1. The problem statement, all variables and given/known data
Three blocks on a frictionless horizontal surface are in contact with each other. A force F is applied to block A (mass mA ). If mA=mB=mC=10.0 kg and F = 96.0 N, determine the force of contact that each block exerts on its neighbor.

2. Relevant equations

3. The attempt at a solution

a=96/(10+10+10)=3.2N

contact force between mA and mB: 96-3.2*10=64
contact force between mB and mC: 3.2*10=32 or 64-3.2*10=32

did i solve this right?

thank you

2. Sep 27, 2008

### tiny-tim

Hi robvba!

Correct result … and it looks like you got it the right way, but I'm not sure.

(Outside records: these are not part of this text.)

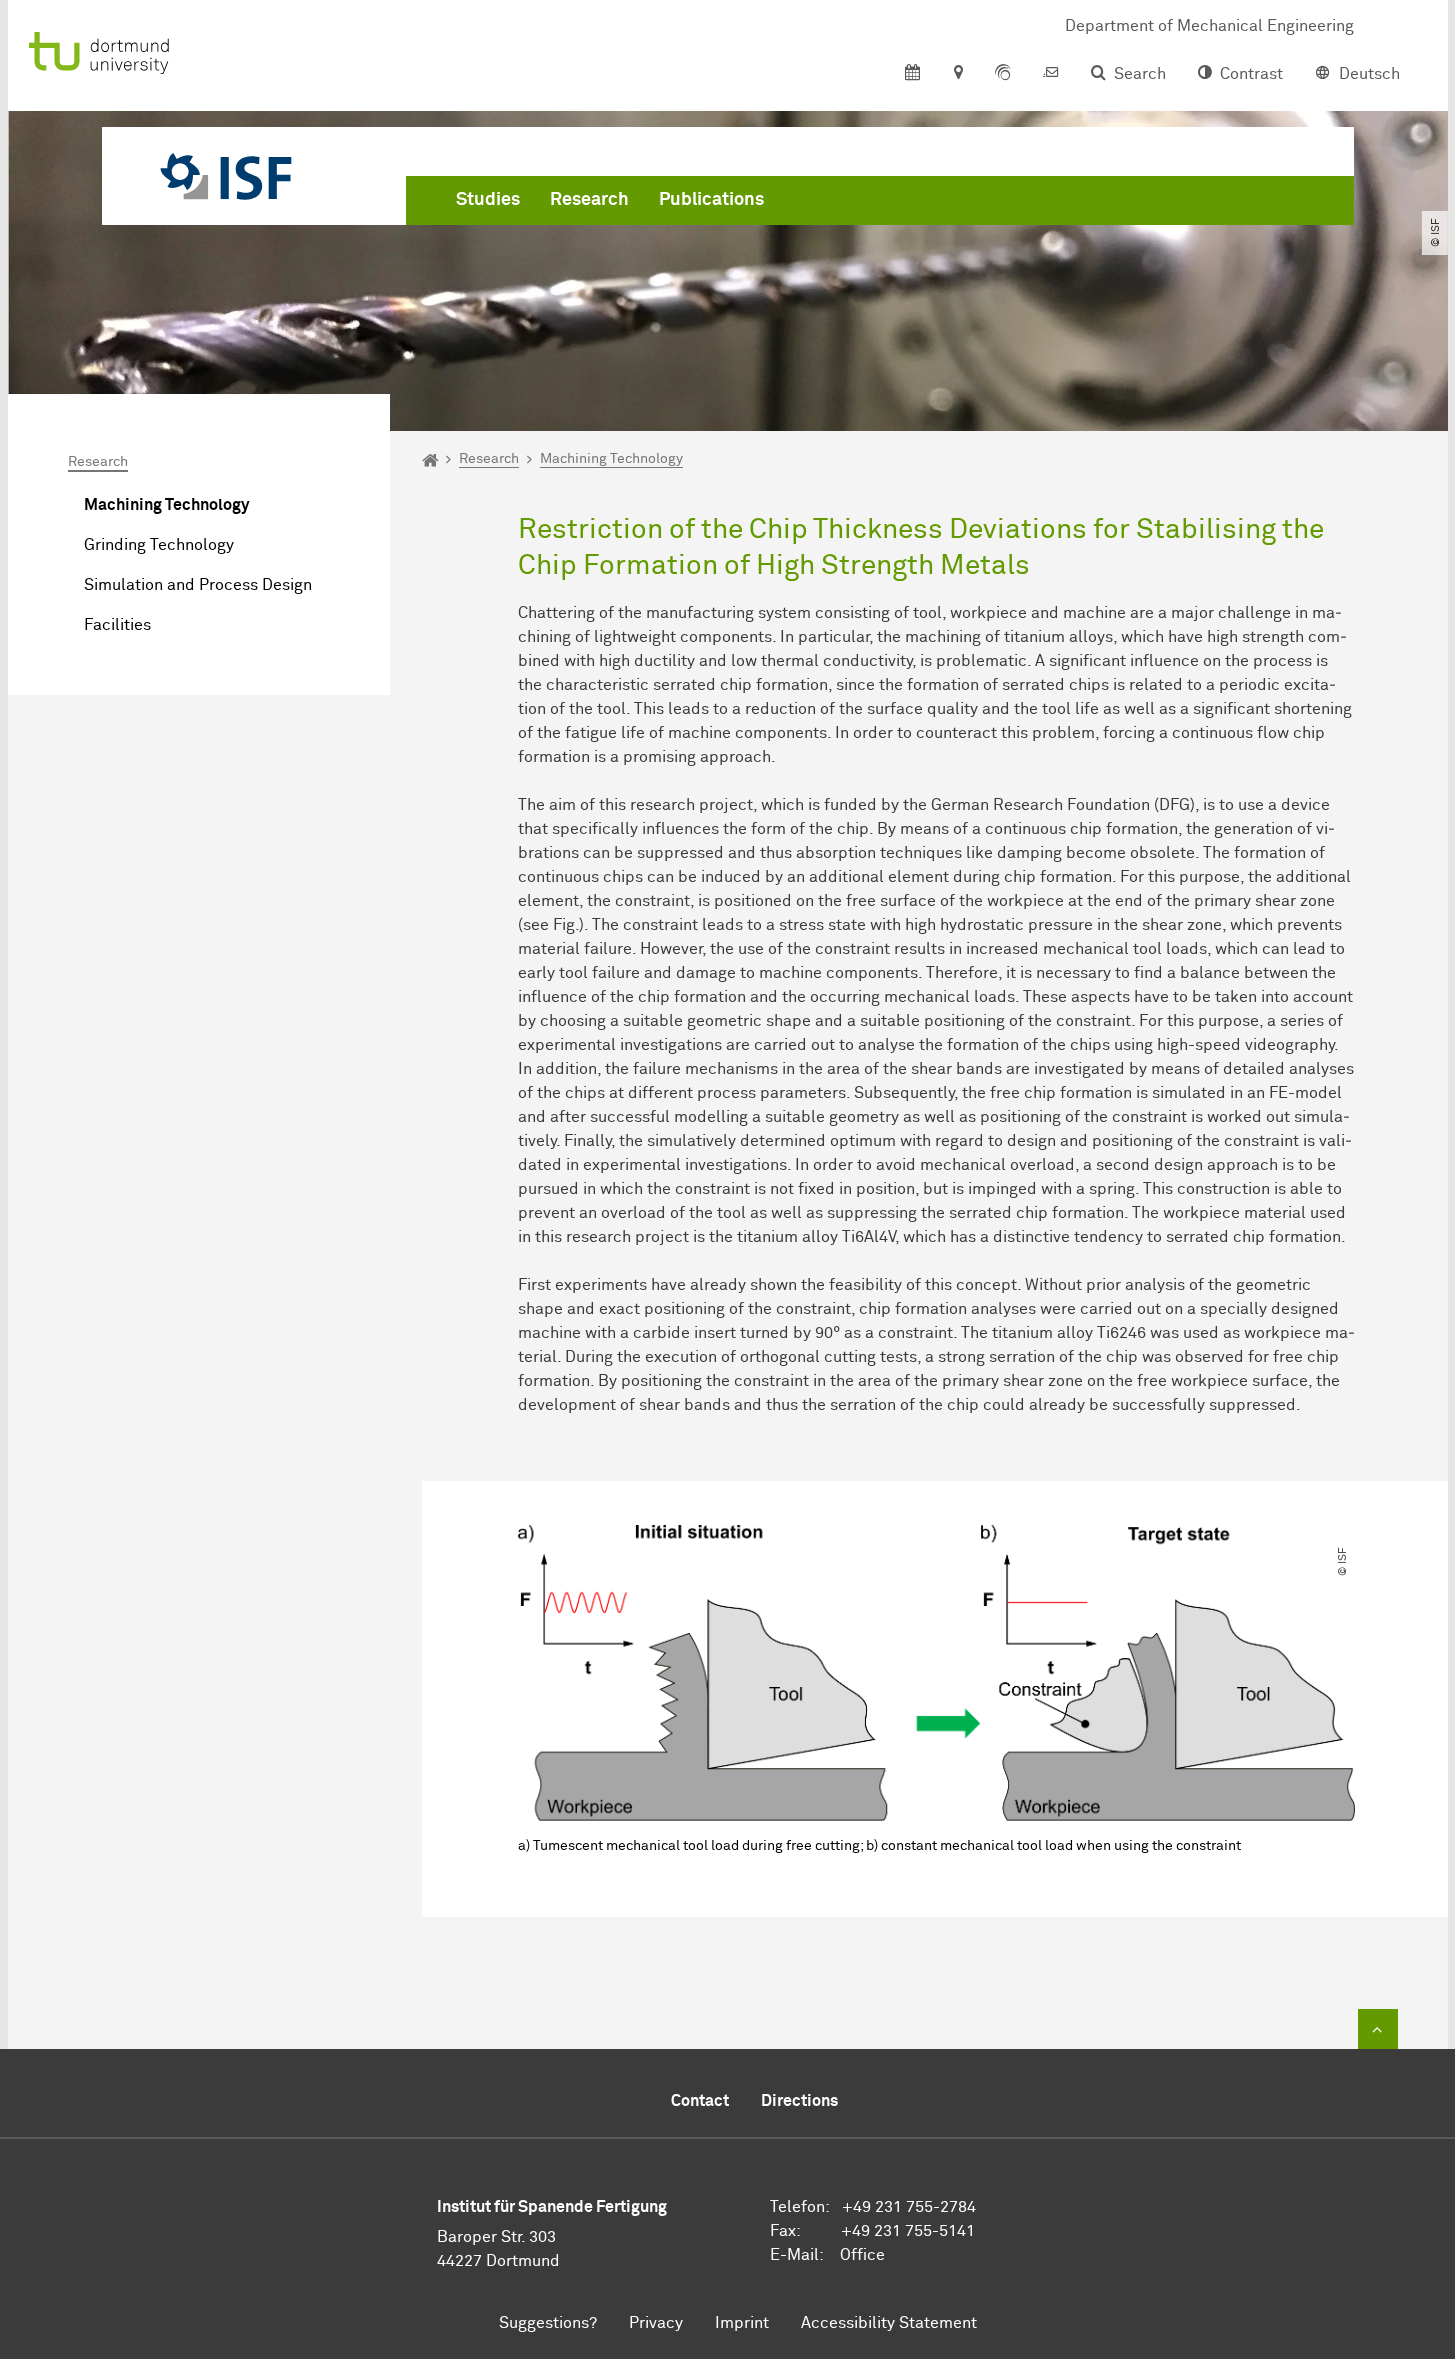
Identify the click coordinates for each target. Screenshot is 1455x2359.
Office (862, 2255)
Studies (488, 200)
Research (589, 200)
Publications (711, 200)
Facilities (117, 625)
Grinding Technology (159, 545)
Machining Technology (166, 505)
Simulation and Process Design (198, 585)
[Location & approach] (957, 74)
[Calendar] (912, 74)
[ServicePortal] (1003, 74)
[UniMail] (1051, 74)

This is a Newton's second law problem … you really shouldn't talk about the "force between" two bodies … each equation should only concern the forces on a particular body.

3. Sep 27, 2008

### robvba

thank you. you're right. it's force of contact that each block exerts on it's neighbor. which would mean that block mA exerts a force of 64N on block mB while block mB exerts an equal and opposite force back; so mA = -mB. is that a fair statement?

4. Sep 27, 2008

### tiny-tim

erm … I don't think you mean mA = -mB, do you?

I was thinking more of mass times acceleration = sum of forces …

you know the acceleration of block A, so the sum of forces on block A is … , and so the reaction force from block B on block A is … ?

5. Sep 27, 2008

### robvba

right. i meant Fba = - Fab (Force of A on B = negative Force of B on A)...?